Ghosts and Dreams

Before we got fiber optic WiFi at the farm (yes, the angels are singing)…I used to unplug our modem each night (fewer EMFs and all). Until recently, no cell service would work in our valley (most still don’t). We still have a land line; we used to have two. At night…sometimes it is so dark, you can’t see your hand in front of your face. For most of our friends from the city, these things were/are cause for alarm. Until they relent…

Five years ago when we decided to rehab the old summer kitchen adjacent to the farmhouse and rent it on Airbnb, some questioned if anyone would come out here; no cell reception, no TV. We wondered, too. But they did…and they do. Family and friends stay in the farmhouse and it’s not long before you find them cozying up in the big chair next to the woodstove or heading back outside to the sun deck…and we visibly see life’s stress and anxiety leave their body.

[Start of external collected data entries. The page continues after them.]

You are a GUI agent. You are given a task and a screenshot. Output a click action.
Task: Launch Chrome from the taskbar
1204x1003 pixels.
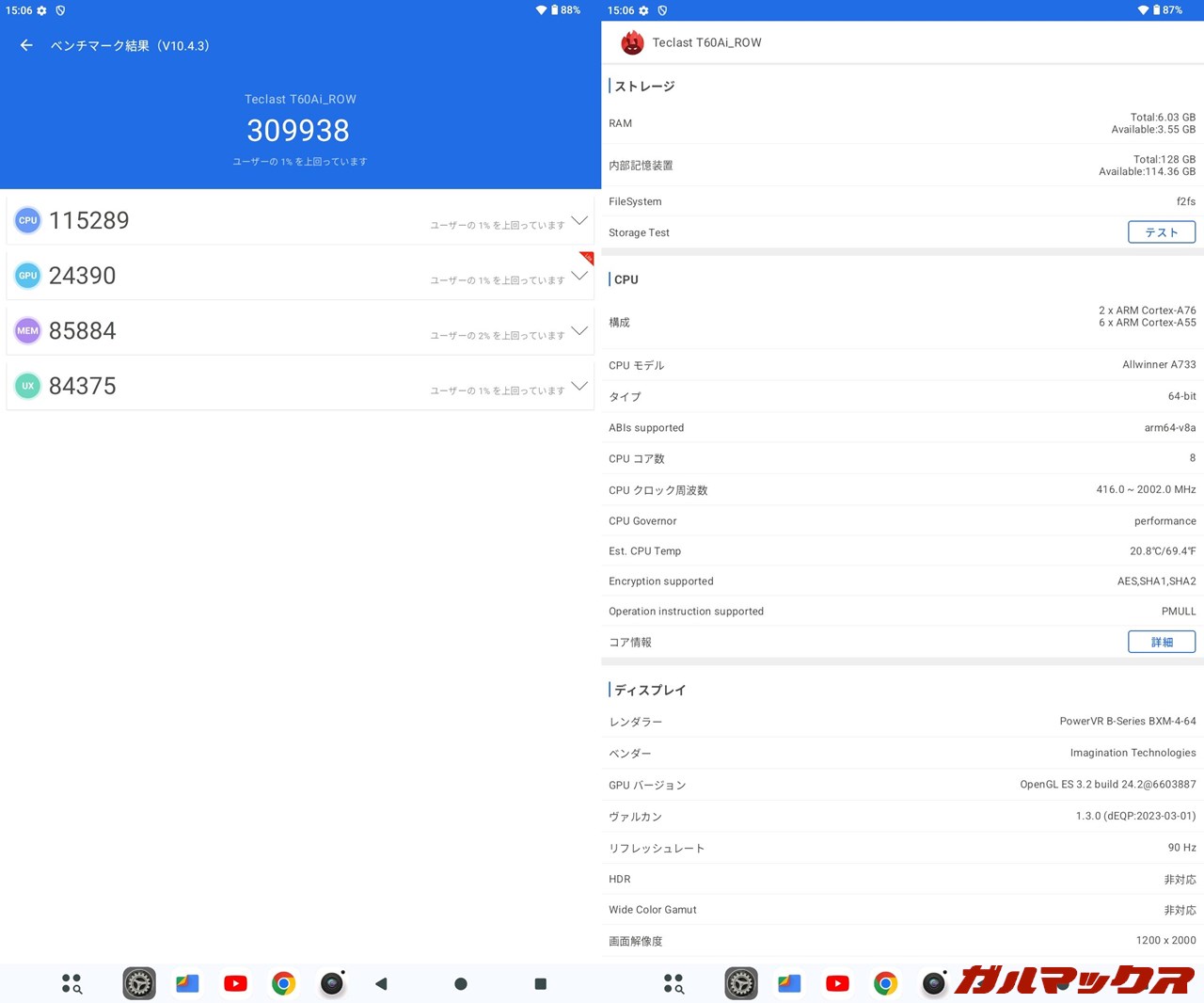click(283, 983)
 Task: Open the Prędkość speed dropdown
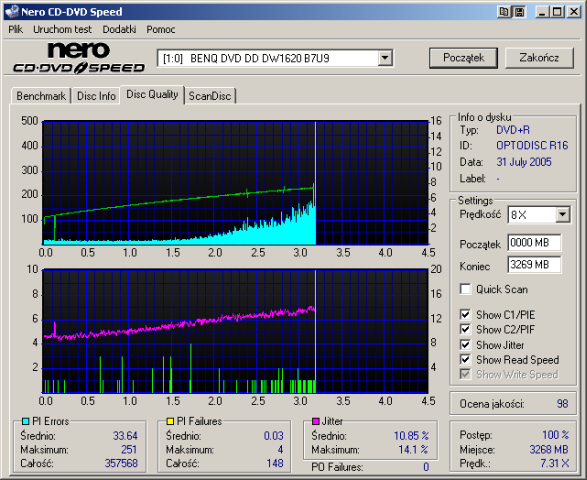[562, 215]
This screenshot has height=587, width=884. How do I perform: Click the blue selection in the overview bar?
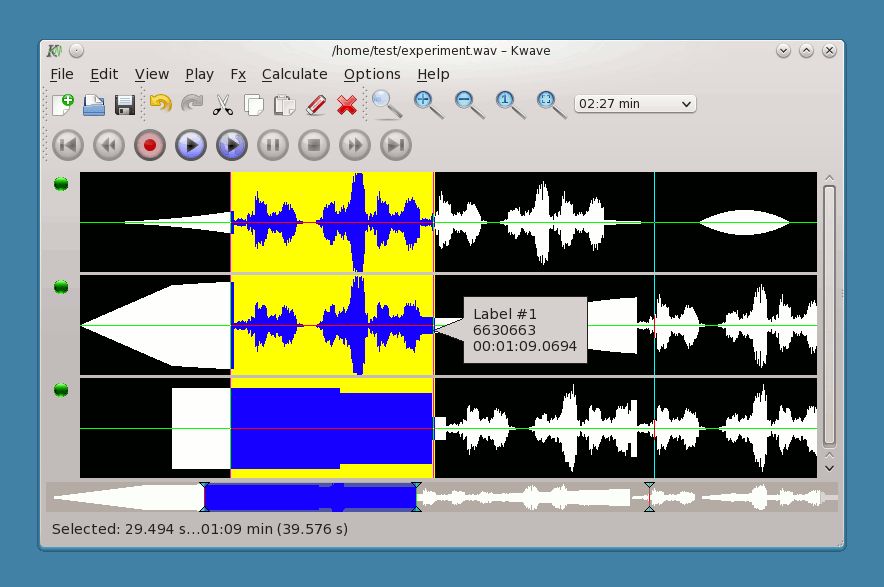pyautogui.click(x=310, y=497)
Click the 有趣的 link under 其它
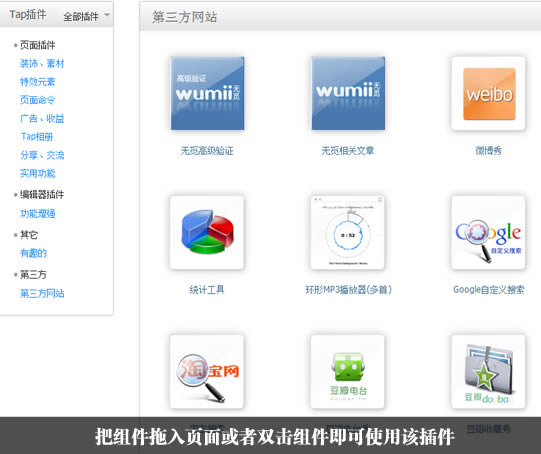 point(33,253)
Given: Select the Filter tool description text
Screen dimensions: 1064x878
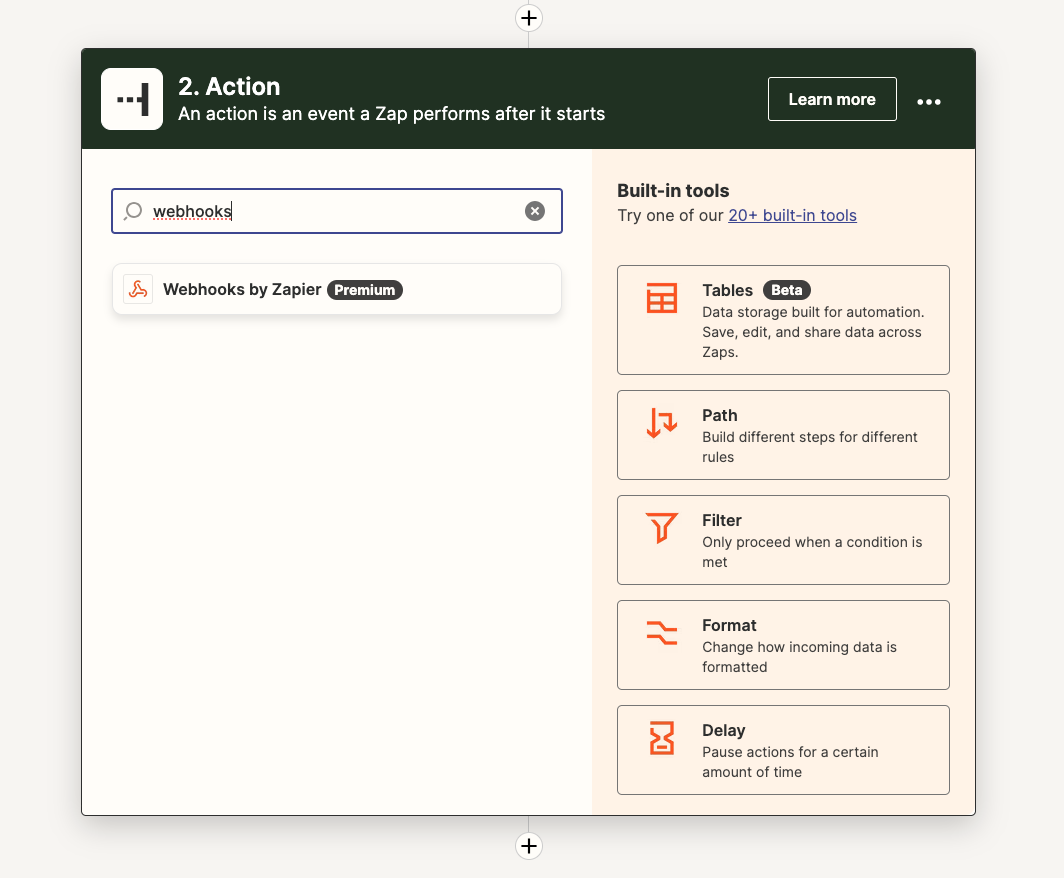Looking at the screenshot, I should 812,552.
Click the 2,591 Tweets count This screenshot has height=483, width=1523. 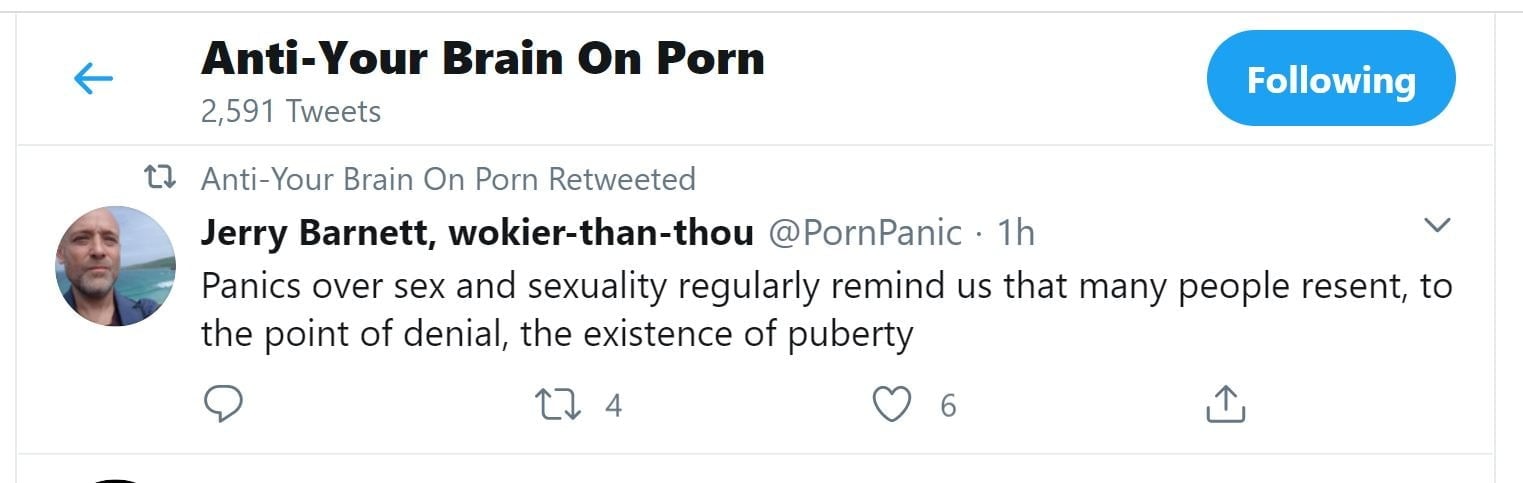pyautogui.click(x=291, y=111)
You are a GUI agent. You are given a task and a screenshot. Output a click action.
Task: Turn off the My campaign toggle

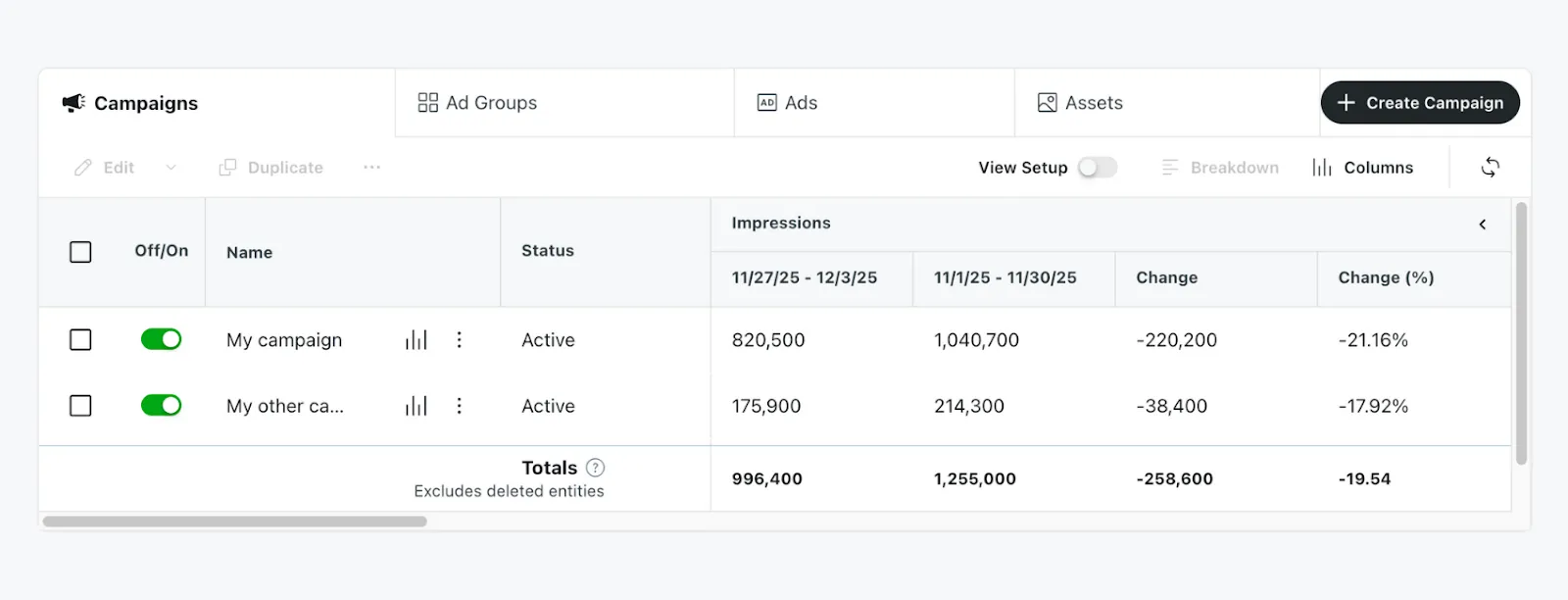tap(162, 339)
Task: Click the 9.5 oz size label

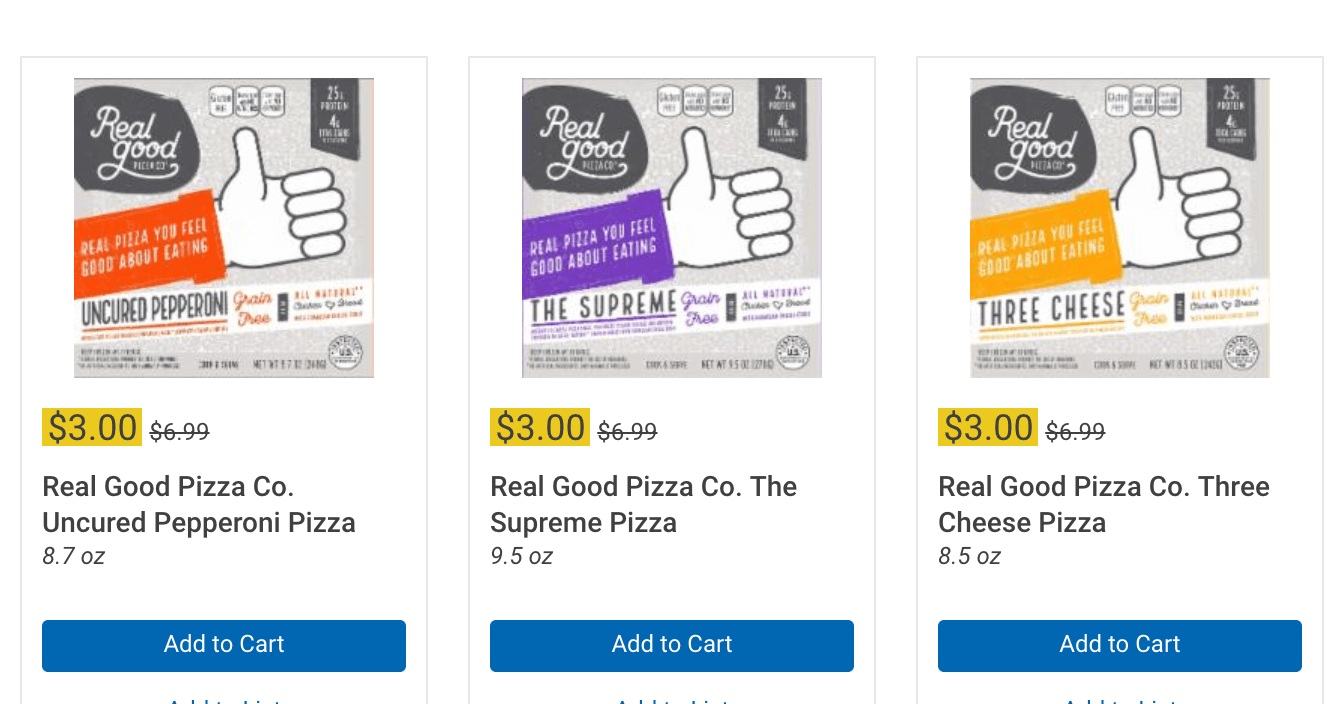Action: pos(521,557)
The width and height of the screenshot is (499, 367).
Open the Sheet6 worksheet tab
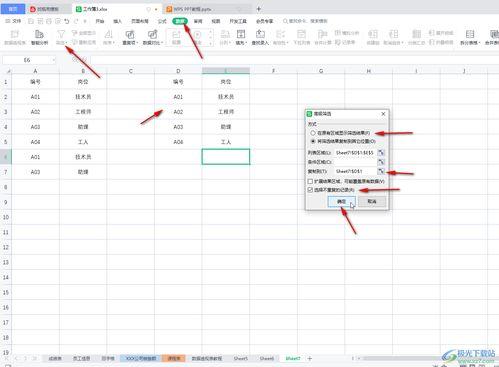[x=267, y=358]
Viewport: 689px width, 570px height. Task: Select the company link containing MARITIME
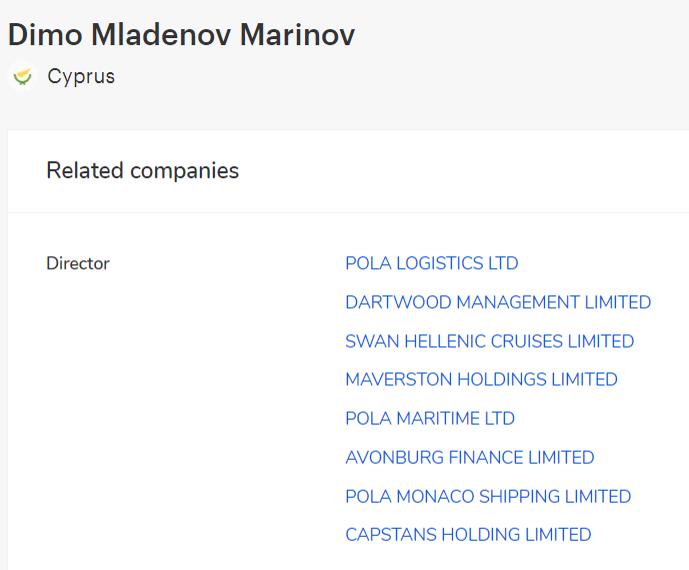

People say they sleep well here; they say they dream. We’ve been fortunate to host three college students from the local University of Wisconsin campus over the years. One student from South Korea told me he never understood what people meant when they talked about dreaming. He had led a life of intention during his brief 20 years…had plans to become a neurosurgeon…but he had never had a dream. “At the farm,” he said, “every night I dream.”

Now, we have invested in some pretty amazing Saatva mattresses at the farm…and several folks have bought one for themselves after a sleepover here…but I think there is more to it than that. Our barn cats lay belly up sunning themselves on a rock on the hill or on a lawn chair in front of the Guesthouse. We find our guests snoring with the windows down, taking a nap mid-day in the Starcraft camper with a dozen other people milling about. It feels safe here.

I bought this farm after one of my six-year-old identical twin boys died from the rarest cancer on the planet. This is a healing place and I named the farm for that amazing kid, Griffin, and one of the things he liked to do most: run (he did not get that interest or ability from me). I’m guessing, whether we can admit it or not, many of us who have lost someone we loved dearly believe we hear from them again after they’re gone. Before Griff died, I told him to come back and cause some trouble so Mommy would know he was OK (this is important for you to remember)…and he did…within 24 hours of his passing. I like to think that sometimes Griff visits us here. We know someone does.

The UW student we hosted most recently came to the farm to avoid returning to Milwaukee when COVID-19 hit; COVID was rampant in his city. Thankfully, E knew my kids and they all got along pretty well. We worked really hard at the farm that summer out of necessity and as an escape. The kids also had quality down time and had some pretty deep conversations about life, loss, race, spirituality, religion. I think they talked about ghosts, too, because E mentioned it when he came running to the house from the barn one day.

E had been doing chores in the red barn. It’s a traditional red dairy barn…barn stalls on the first floor with stairs to an expansive hay mow with 25-foot ceilings. The barn has been filling with antiques for years in anticipation of opening our vintage shop. To hear E tell the story, on his walk through the barn that day, he knocked something over and it broke. He came inside the house to tell me about it, grabbed the broom and dustpan and headed to clean up. About ten minutes later he came running out of the barn and across the road yelling my daughter’s name, “Holland! Holland!” He ran into the back door of the house talking fast and out of breath wanting to know where Holland was…wasn’t she just in the barn? Nope. She’s been upstairs in the house for awhile. He flipped.

“I heard her voice clear as DAY! The barn door opened behind me and I heard it close, she said, ‘Hey, Eli’ and then I heard footsteps go upstairs!” Then, when he talked to her and she didn’t respond, he yelled up the stairs to the hay mow, but, no answer. He thought for sure we were fucking with him. We were not. He never went back into the barn…saying ‘Black people don’t fuck with that shit.’ LOL! That is indeed the most vivid encounter in the red barn, but not the first and, hopefully, not the last. Thanks, G, for letting me know you’re still OK.